= Listing for locating displayed items =
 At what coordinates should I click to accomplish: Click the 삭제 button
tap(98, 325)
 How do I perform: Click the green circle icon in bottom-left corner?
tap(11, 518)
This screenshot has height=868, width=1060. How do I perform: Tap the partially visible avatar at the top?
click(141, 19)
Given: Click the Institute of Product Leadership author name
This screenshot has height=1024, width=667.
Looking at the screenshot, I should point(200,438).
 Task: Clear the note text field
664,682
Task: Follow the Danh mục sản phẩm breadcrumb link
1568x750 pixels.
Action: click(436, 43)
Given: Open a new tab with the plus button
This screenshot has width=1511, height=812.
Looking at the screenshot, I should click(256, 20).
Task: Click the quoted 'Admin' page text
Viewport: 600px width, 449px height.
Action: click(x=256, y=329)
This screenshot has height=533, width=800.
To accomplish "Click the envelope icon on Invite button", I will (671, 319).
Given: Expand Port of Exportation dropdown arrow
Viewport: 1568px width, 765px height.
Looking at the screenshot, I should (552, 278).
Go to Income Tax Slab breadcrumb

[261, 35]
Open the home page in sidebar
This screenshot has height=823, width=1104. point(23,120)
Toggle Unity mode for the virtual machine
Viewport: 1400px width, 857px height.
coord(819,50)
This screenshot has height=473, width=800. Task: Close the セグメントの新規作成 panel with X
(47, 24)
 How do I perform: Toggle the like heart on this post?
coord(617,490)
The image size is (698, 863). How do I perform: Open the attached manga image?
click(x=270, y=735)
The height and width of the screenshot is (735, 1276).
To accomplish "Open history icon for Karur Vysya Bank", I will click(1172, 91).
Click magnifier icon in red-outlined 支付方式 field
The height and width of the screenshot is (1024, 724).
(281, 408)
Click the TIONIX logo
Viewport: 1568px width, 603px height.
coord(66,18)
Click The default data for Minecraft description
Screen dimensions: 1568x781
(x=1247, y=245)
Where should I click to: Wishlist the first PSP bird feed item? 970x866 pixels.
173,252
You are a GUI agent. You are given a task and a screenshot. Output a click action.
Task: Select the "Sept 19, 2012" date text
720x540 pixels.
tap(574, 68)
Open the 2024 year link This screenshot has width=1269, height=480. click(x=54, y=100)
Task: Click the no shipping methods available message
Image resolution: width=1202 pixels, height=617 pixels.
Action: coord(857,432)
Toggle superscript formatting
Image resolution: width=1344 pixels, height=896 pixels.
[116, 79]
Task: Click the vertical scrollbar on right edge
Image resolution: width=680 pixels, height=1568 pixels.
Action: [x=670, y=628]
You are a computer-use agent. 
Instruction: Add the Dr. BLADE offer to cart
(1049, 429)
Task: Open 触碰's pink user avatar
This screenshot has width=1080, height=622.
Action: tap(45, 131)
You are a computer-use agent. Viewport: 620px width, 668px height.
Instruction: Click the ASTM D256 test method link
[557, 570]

= WORK REQUIRED =
Swap "Viewport" for "Window" everywhere in the listing above, and leave everything else unchanged.

= FULL OUTPUT =
 At what coordinates should I click to accomplish: Click the 삭제 button
tap(98, 325)
 How do I perform: Click the green circle icon in bottom-left corner?
tap(11, 518)
This screenshot has height=868, width=1060. How do I perform: Tap the partially visible avatar at the top?
click(141, 19)
Given: Click the Institute of Product Leadership author name
This screenshot has height=1024, width=667.
Looking at the screenshot, I should point(200,438).
 Task: Clear the note text field
664,682
Task: Follow the Danh mục sản phẩm breadcrumb link
1568x750 pixels.
Action: click(436, 43)
Given: Open a new tab with the plus button
This screenshot has width=1511, height=812.
Looking at the screenshot, I should click(256, 20).
Task: Click the quoted 'Admin' page text
Window: 600px width, 449px height.
Action: click(x=256, y=329)
This screenshot has height=533, width=800.
To accomplish "Click the envelope icon on Invite button", I will (671, 319).
Given: Expand Port of Exportation dropdown arrow
Window: 1568px width, 765px height.
Looking at the screenshot, I should (552, 278).
Go to Income Tax Slab breadcrumb

[261, 35]
Open the home page in sidebar
This screenshot has height=823, width=1104. point(23,120)
Toggle Unity mode for the virtual machine
Window: 1400px width, 857px height.
coord(819,50)
This screenshot has height=473, width=800. Task: Close the セグメントの新規作成 panel with X
(47, 24)
 How do I perform: Toggle the like heart on this post?
coord(617,490)
The image size is (698, 863). How do I perform: Open the attached manga image?
click(x=270, y=735)
The height and width of the screenshot is (735, 1276).
To accomplish "Open history icon for Karur Vysya Bank", I will click(1172, 91).
Click magnifier icon in red-outlined 支付方式 field
The height and width of the screenshot is (1024, 724).
(281, 408)
Click the TIONIX logo
Window: 1568px width, 603px height.
coord(66,18)
Click The default data for Minecraft description
Screen dimensions: 1568x781
(x=1247, y=245)
Where should I click to: Wishlist the first PSP bird feed item? 970x866 pixels.
173,252
You are a GUI agent. You are given a task and a screenshot. Output a click action.
Task: Select the "Sept 19, 2012" date text
720x540 pixels.
tap(574, 68)
Open the 2024 year link This screenshot has width=1269, height=480. click(x=54, y=100)
Task: Click the no shipping methods available message
Image resolution: width=1202 pixels, height=617 pixels.
Action: coord(857,432)
Toggle superscript formatting
Image resolution: width=1344 pixels, height=896 pixels.
[116, 79]
Task: Click the vertical scrollbar on right edge
Image resolution: width=680 pixels, height=1568 pixels.
Action: [x=670, y=628]
You are a computer-use agent. 
Instruction: Add the Dr. BLADE offer to cart
(1049, 429)
Task: Open 触碰's pink user avatar
This screenshot has width=1080, height=622.
Action: tap(45, 131)
You are a computer-use agent. Window: 620px width, 668px height.
Instruction: Click the ASTM D256 test method link
[557, 570]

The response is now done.